Thomas, a native and citizen of Jamaica, became a lawful permanent resident of
the United States in 2004. In January 2010, he pleaded guilty in Pennsylvania state court
to possession with intent to deliver marijuana and conspiracy to possess with intent to
deliver marijuana. The Department of Homeland Security subsequently initiated removal
proceedings against him, charging him with being removable as an aggravated felon, see
8 U.S.C. § 1227(a)(2)(A)(iii), and for having been convicted of a controlled substance
offense. See 8 U.S.C. § 1227(a)(2)(B)(i).

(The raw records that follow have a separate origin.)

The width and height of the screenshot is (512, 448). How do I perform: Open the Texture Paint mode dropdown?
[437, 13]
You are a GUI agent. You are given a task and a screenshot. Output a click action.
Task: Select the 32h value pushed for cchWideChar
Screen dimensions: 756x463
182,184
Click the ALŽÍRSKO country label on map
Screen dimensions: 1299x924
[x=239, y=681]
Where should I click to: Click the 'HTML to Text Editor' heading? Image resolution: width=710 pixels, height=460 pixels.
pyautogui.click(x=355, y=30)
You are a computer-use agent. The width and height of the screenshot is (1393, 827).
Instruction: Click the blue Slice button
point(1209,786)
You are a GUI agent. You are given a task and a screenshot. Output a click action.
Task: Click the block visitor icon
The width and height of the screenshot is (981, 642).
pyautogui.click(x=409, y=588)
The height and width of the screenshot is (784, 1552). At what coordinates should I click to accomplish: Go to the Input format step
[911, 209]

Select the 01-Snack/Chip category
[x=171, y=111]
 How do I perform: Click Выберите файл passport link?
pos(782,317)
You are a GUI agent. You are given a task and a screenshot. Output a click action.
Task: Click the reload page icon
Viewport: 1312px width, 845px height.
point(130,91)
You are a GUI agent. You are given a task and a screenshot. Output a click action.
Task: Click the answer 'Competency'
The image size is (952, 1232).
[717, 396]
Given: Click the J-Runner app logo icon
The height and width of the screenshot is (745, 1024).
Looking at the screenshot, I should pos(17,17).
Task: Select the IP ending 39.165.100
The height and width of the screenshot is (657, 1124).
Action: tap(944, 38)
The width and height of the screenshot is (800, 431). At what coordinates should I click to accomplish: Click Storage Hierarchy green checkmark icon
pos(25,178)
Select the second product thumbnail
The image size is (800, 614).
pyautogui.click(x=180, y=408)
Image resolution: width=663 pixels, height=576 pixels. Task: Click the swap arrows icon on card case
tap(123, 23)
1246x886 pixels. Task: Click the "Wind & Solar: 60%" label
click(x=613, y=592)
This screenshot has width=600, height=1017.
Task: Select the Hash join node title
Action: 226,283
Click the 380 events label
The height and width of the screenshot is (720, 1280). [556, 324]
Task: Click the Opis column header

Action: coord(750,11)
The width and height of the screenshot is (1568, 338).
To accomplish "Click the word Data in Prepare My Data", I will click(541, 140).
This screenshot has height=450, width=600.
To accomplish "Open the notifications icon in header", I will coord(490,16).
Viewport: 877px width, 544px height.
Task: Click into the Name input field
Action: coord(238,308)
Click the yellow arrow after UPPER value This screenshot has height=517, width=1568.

After Thomas’s immigration proceedings were continued three times, the
Immigration Judge (“IJ”) held a merits hearing. At the hearing, which took place in
March 2011, Thomas denied the charges of removability and sought another continuance
in light of the fact that he was in the process of collaterally attacking his conviction in
state court. 1 The IJ declined to further continue the case, noting that “we have no idea
how long [Thomas’s post-conviction challenge] will take.” (A.R. at 33.) The IJ went on
to find that the Government had established by clear and convincing evidence that
Thomas had been convicted of an aggravated felony. As a result, the IJ ordered
Thomas’s removal to Jamaica.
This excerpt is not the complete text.